In collaboration with ArtCentrica, whose platform enables sequence-based storytelling around artworks and cultural artefacts, community workshops could follow a process such as:

  1. Memory and Object Session: Residents contribute a digital image or object linked to personal or family history.

  2. Narrative Framing: Participants write or record short narratives explaining the significance of the object.

  3. Sequence Construction: Using ArtCentrica Stories, participants assemble narrative sequences that combine personal contributions with historical archives.

  4. Relational Mapping: Digital equivalents of coloured threads allow participants to visualise affiliations, generational links and patterns of migration.

  5. Governed Sharing: The community collectively determines what may be shared publicly and what remains internal, defining narrative permissions and cultural protocols.


Such an environment would preserve the participatory logic of the original artistic protocol while allowing the narrative archive to evolve across generations.



Cultural Infrastructure for Narrative AI


Within this framework, AI becomes part of a broader cultural infrastructure.


AI systems can assist with sequencing narratives, connecting archival material and supporting discovery across complex cultural datasets. At the same time, provenance, authorship and community permissions remain essential elements of narrative governance.

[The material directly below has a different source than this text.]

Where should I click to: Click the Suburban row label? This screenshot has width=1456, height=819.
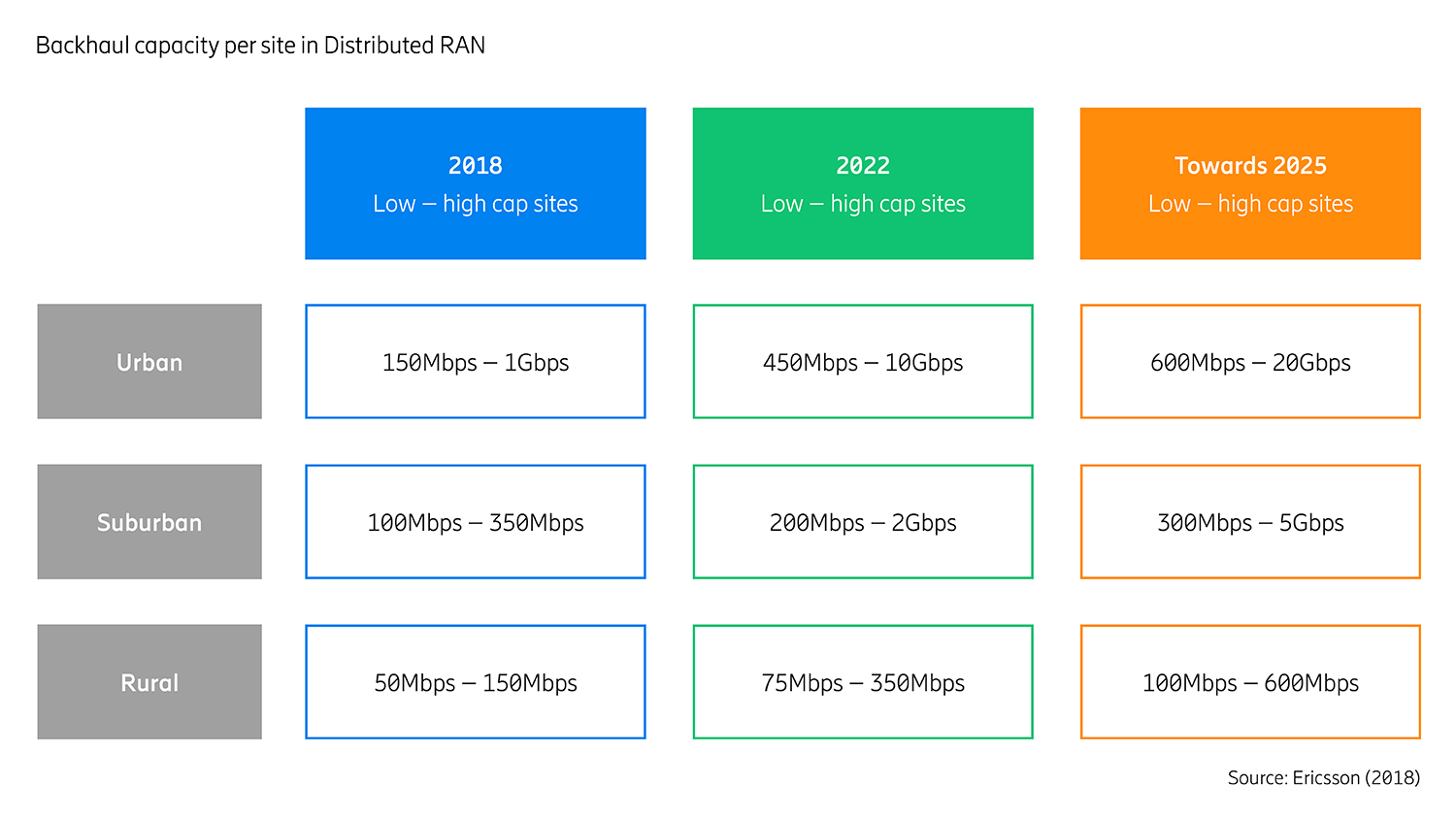click(149, 521)
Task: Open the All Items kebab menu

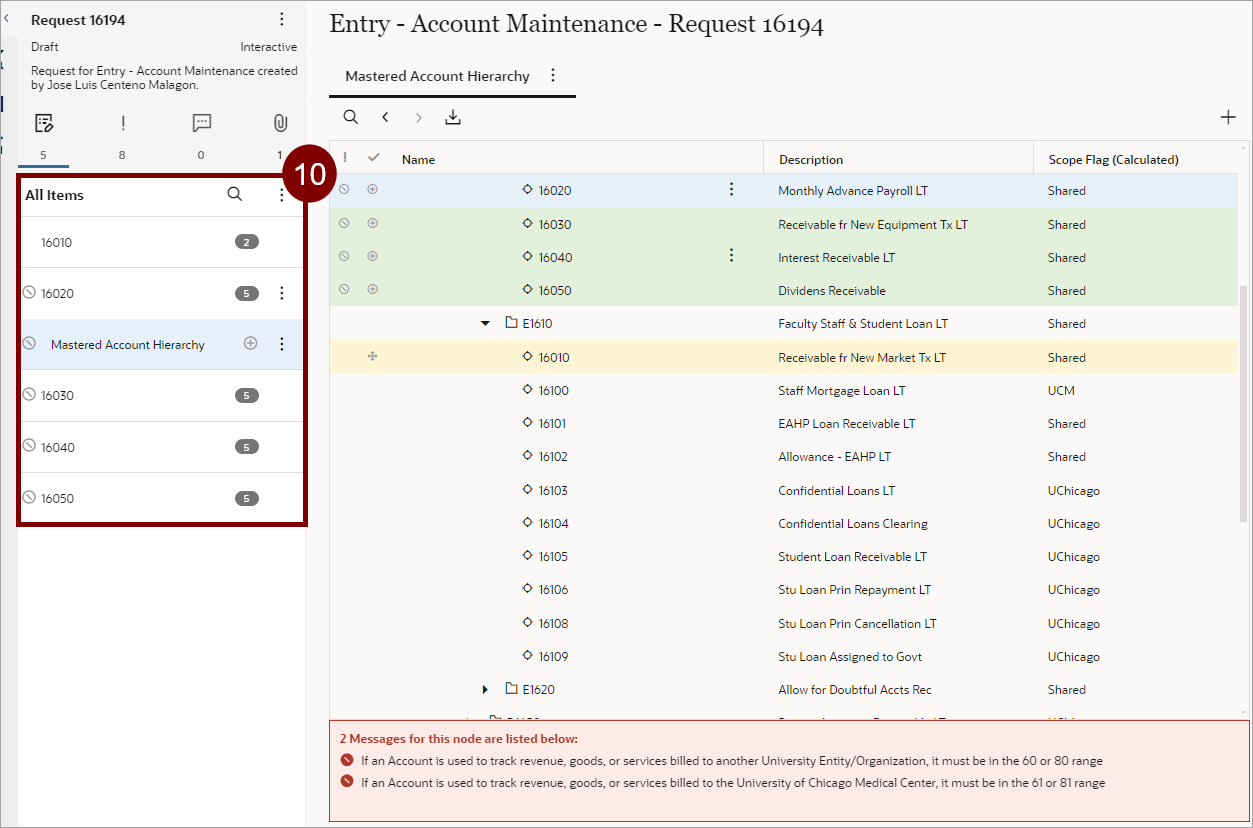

The AI4CHIEF symposium brings together researchers, artists and technologists working at the intersection of artificial intelligence, heritage and cultural memory.


The Lagamas chapter illustrates how artistic practice can contribute methodological insights to this emerging field.

When communities actively participate in shaping the stories that describe them, heritage narratives remain anchored in lived experience.

In this sense, narrative AI has the potential to support long-term cultural continuity by helping communities articulate their histories across time without flatening heritage meaning, through relational intelligence.